É quando a tradição se encontra com a modernidade e o mundo começa a conhecer a arte de Espedito. É quando figuras como o educador Alemberg Quindins, criador da Fundação Casa Grande, passam a desfilar com a sandália de Lampião. Assim como uma outra figura mítica do Nordeste: Luiz Gonzaga. Espedito também costuma creditar à socióloga Violeta Arraes, reitora da Universidade Regional do Cariri (Urca), a expansão e incentivo de sua obra.

De humildes vaqueiros as obras passam a servir doutores, intelectuais e formadores de opinião nos quatro cantos do País e até do mundo. Espedito não só reproduzia o modelo de gerações e gerações, como inovava.

Sem descaracterizar a arte secular, o couro começou a ganhar as tinturas da casca do angico, o preto do barro, o vermelho do urucum, o branco do cantingueiro. O colorido e o desenho tornavam únicas

E assim Nova Olinda foi posta no mapa da moda mundial. Espedito passou a produzir para marcas famosas do País e do mundo, virando até tema de coleção no São Paulo Fashon Week. Bolsas, cintos, carteiras, baús, cadeiras. Mas também capas para celulares e tablets e selas de moto.

Passou a fornecer peças de caracterização de novelas e filmes. Foi ainda estudado em inúmeros trabalhos acadêmicos. As peças viraram museu.

O trabalho foi reconhecido ainda em outras searas. Em 2008, Espedito foi diplomado “Tesouro Vivo” e seu nome inscrito no registro dos mestres da cultura tradicional popular. Em 2011, Espedito foi homenageado com a Ordem do Mérito Cultural, do Ministério da Cultura.

Homenageado no Tribuna de Honra

E agora é o homenageado no 3º Tribuna de Honra. Além disso ele ganha matérias especiais nas TVs Jangadeiro e Nordestv, na Rede Jangadeiro FM e na Tribuna Band News FM. E aqui no Tribuna do Ceará é tema de um hotsite especial com um pouco mais da vida e obra de Espedito.

Um documentário especial será exibido na sexta-feira (25), às 18h35min na Nordestv e 19 horas na TV Jangadeiro. O programa será incorporado ao hotsite do Tribuna do Ceará a partir da sexta à noite.

Ao mesmo tempo, no Cinema do Dragão do Mar, em Fortaleza, convidados assistem a uma sessão exclusiva do documentário. Na sexta seguinte (31), a sessão é repetida em Nova Olinda, cidade que projetou Espedito — e vice-versa.

Saiba Mais

O Tribuna de Honra é oferecido desde 2014, sempre a um cearense que em sua trajetória ajudou a construir um Ceará melhor. A primeira edição do Tribuna de Honra, em 2014 premiou Ivens Dias Branco, o homem que fez de uma padaria familiar a maior empresa da América Latina no segmento de massas e biscoitos.

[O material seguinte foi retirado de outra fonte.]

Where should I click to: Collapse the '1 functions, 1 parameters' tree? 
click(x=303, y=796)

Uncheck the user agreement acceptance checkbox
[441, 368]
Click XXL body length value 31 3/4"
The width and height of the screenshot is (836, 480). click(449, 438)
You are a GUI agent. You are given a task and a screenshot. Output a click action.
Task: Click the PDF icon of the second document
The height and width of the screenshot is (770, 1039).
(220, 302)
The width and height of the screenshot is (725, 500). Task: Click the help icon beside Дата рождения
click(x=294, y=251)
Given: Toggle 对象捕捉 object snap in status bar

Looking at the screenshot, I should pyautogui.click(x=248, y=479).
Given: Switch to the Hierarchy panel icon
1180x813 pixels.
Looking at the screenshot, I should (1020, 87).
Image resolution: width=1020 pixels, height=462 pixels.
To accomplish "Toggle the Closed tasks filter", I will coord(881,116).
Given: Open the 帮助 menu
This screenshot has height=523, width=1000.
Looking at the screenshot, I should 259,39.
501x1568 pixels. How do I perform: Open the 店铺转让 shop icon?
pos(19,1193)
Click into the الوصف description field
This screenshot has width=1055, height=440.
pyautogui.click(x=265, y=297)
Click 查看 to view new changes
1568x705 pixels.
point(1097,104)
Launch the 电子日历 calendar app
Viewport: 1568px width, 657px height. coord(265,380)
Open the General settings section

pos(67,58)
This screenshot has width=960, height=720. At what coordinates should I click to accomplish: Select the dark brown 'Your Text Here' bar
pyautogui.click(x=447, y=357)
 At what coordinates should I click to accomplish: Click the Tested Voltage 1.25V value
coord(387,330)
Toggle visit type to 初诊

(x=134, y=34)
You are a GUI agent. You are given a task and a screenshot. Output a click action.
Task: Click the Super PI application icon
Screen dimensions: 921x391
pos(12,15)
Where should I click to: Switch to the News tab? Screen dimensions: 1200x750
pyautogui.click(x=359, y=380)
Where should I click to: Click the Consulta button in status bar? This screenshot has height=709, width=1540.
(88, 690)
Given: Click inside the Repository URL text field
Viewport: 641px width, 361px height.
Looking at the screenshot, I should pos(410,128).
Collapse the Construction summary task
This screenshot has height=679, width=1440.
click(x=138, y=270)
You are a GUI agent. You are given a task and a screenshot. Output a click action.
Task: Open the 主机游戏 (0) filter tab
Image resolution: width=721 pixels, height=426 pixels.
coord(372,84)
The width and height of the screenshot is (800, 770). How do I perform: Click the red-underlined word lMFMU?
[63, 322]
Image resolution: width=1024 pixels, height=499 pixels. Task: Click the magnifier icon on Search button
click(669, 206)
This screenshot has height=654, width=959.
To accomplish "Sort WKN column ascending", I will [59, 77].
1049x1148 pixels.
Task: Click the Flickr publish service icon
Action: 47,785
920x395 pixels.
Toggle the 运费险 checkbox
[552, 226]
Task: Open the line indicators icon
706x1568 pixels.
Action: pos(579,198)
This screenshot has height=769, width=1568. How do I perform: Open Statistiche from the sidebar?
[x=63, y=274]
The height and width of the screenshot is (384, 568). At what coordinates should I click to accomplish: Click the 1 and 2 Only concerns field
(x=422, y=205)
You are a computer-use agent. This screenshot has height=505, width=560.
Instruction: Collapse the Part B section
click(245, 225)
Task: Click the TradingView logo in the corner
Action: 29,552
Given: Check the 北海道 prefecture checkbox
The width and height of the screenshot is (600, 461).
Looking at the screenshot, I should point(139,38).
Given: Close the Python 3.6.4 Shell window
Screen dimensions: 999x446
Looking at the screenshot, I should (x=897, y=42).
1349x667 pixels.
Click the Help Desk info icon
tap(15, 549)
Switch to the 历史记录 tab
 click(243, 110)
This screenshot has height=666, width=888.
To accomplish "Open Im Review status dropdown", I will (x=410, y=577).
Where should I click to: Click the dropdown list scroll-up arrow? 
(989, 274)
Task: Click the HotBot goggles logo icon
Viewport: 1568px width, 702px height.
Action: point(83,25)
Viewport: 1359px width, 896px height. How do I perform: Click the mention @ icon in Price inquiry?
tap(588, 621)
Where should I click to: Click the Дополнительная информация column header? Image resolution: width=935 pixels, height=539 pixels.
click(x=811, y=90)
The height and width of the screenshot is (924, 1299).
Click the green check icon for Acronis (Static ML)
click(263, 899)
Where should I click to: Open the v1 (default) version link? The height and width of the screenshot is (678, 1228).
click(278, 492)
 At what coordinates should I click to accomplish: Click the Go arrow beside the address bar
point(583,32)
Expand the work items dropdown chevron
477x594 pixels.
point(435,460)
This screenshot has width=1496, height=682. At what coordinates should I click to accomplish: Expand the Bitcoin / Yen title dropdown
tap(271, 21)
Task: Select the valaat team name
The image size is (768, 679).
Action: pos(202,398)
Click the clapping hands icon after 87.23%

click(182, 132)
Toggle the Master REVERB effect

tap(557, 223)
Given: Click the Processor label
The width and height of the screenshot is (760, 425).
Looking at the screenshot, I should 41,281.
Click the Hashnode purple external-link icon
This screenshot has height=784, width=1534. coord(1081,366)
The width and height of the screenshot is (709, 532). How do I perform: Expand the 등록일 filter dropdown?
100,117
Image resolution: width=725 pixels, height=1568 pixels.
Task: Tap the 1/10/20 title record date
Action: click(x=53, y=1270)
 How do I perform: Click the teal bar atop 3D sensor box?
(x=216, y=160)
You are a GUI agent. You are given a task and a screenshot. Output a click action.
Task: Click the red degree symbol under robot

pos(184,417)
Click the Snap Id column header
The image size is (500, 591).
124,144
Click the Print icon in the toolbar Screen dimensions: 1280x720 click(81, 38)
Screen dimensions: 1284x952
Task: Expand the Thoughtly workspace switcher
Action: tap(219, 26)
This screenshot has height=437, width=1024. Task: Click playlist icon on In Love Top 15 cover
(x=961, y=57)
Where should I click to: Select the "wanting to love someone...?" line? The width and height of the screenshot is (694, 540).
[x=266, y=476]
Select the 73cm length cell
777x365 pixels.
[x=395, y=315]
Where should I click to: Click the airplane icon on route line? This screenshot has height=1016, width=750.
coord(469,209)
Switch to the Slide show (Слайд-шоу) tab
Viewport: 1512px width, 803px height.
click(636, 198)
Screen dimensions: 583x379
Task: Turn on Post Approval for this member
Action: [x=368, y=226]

Já em 2015 foi a vez do empresário Beto Studart, o homem que construiu a maior empresa de agroquímica do país, além de ser filantropo e presidente da BSPAR, uma das maiores construtoras do Ceará.

Serviço

Documentário Especial 

25/8 — Nordestv, às 18h35min
25/8 — TV Jangadeiro, às 19 horas

Reportagens Especiais

Em telejornais e inserções na TV Jangadeiro, Nordestv, Rede Jangadeiro FM, Rádio Tribuna Bandnews FM, além de uma página exclusiva no portal Tribuna do Ceará.